** Opening Exercise data block **
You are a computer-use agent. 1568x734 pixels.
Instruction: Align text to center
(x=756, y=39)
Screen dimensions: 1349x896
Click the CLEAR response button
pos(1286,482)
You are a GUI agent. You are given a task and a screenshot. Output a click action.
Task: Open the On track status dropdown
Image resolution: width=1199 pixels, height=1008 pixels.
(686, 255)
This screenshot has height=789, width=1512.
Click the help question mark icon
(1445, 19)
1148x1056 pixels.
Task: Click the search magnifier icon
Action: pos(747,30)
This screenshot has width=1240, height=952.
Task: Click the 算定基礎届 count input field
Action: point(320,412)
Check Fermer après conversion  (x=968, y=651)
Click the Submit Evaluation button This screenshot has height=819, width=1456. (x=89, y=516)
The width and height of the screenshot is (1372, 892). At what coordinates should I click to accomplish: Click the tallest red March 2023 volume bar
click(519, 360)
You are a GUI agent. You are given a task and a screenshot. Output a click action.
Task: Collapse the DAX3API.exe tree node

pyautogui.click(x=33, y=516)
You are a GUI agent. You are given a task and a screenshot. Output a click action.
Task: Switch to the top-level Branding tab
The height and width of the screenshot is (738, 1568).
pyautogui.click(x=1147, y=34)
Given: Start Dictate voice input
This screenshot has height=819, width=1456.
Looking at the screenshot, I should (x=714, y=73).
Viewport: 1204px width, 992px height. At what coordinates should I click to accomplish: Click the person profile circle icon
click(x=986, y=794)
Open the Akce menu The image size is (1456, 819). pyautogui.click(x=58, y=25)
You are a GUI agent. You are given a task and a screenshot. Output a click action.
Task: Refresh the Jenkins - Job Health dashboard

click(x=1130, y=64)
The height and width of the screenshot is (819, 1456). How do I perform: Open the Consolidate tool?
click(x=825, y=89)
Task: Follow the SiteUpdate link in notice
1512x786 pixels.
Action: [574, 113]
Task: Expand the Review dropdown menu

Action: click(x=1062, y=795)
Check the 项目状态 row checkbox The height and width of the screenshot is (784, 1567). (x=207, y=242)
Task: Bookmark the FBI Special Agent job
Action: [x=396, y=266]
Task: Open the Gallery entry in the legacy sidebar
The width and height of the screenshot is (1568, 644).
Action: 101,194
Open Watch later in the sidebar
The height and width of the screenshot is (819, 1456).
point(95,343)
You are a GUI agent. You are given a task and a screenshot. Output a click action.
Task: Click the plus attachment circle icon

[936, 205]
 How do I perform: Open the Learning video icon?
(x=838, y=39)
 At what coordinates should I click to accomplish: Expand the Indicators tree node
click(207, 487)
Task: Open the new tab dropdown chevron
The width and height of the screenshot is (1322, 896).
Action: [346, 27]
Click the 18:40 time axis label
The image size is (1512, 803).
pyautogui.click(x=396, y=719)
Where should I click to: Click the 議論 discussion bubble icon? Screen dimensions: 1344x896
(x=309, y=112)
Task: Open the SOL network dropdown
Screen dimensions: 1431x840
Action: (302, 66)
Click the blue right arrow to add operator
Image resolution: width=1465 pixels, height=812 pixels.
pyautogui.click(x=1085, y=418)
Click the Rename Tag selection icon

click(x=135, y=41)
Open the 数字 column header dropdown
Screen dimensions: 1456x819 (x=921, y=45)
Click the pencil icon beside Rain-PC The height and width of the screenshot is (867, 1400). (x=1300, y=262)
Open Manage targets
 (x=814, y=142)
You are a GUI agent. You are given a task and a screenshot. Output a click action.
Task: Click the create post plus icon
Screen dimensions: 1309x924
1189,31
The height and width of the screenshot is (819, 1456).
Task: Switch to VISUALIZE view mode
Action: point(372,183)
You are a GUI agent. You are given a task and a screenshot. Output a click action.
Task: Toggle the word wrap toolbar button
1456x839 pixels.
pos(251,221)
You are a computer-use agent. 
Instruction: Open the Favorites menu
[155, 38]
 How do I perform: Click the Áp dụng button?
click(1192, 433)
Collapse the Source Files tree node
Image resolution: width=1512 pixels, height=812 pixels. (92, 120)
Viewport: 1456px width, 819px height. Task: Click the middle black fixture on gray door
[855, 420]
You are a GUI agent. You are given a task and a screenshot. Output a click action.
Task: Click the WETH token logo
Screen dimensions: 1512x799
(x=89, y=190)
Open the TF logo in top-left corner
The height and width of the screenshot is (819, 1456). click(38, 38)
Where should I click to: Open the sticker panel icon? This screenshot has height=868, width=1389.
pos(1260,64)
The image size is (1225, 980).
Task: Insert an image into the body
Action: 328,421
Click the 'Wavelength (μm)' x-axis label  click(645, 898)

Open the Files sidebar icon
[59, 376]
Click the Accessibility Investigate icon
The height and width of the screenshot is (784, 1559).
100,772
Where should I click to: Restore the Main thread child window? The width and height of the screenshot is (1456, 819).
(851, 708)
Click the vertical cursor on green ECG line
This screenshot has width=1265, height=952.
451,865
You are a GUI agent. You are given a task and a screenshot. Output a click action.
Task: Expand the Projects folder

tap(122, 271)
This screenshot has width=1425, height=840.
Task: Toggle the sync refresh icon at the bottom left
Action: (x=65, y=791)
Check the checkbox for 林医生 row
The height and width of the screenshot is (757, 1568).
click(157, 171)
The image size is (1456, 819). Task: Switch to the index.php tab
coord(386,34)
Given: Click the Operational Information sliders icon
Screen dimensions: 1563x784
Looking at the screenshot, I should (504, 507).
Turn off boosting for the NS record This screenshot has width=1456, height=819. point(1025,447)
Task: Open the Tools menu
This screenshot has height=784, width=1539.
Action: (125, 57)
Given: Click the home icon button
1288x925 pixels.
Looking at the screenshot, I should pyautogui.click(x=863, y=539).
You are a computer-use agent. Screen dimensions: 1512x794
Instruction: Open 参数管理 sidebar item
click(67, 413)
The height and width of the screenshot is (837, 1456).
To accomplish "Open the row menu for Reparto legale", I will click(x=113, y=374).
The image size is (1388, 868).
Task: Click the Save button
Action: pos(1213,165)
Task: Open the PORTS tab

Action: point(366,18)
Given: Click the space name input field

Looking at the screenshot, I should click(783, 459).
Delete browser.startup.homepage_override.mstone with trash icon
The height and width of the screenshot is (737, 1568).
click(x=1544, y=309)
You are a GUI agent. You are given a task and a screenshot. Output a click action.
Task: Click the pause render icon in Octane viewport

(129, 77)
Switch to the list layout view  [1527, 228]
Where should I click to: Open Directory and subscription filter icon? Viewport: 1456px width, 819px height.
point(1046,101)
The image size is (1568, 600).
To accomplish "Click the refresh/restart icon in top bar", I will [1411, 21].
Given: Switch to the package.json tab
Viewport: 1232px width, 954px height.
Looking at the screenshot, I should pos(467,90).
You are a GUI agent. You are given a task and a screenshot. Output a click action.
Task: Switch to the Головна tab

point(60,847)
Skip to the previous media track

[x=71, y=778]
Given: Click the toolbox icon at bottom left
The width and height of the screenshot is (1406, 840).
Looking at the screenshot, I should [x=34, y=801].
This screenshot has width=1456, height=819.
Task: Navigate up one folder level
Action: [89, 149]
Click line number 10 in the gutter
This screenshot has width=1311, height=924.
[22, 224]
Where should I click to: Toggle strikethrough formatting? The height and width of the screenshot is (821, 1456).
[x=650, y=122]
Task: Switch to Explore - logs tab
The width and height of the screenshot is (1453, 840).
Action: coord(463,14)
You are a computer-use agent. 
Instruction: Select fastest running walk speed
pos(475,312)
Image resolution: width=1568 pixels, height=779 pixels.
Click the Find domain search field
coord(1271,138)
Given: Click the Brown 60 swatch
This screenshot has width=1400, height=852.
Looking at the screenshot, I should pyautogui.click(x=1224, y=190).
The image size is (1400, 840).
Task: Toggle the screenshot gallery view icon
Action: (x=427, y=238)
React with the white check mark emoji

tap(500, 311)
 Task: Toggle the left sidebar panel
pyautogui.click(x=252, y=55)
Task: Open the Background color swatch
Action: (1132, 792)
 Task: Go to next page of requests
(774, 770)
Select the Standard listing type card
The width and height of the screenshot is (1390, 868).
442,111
** Closing Exercise data block **
> _Work instructions_
From the data above, reproduce word for word the lines running from the line with "Task: Click the pause" to the line with "Given: Click the toolbox icon at bottom left", ends included.

> _Response for this exercise_
Task: Click the pause render icon in Octane viewport

(129, 77)
Switch to the list layout view  [1527, 228]
Where should I click to: Open Directory and subscription filter icon? Viewport: 1456px width, 819px height.
point(1046,101)
The image size is (1568, 600).
To accomplish "Click the refresh/restart icon in top bar", I will [1411, 21].
Given: Switch to the package.json tab
Viewport: 1232px width, 954px height.
Looking at the screenshot, I should pos(467,90).
You are a GUI agent. You are given a task and a screenshot. Output a click action.
Task: Switch to the Головна tab

point(60,847)
Skip to the previous media track

[x=71, y=778]
Given: Click the toolbox icon at bottom left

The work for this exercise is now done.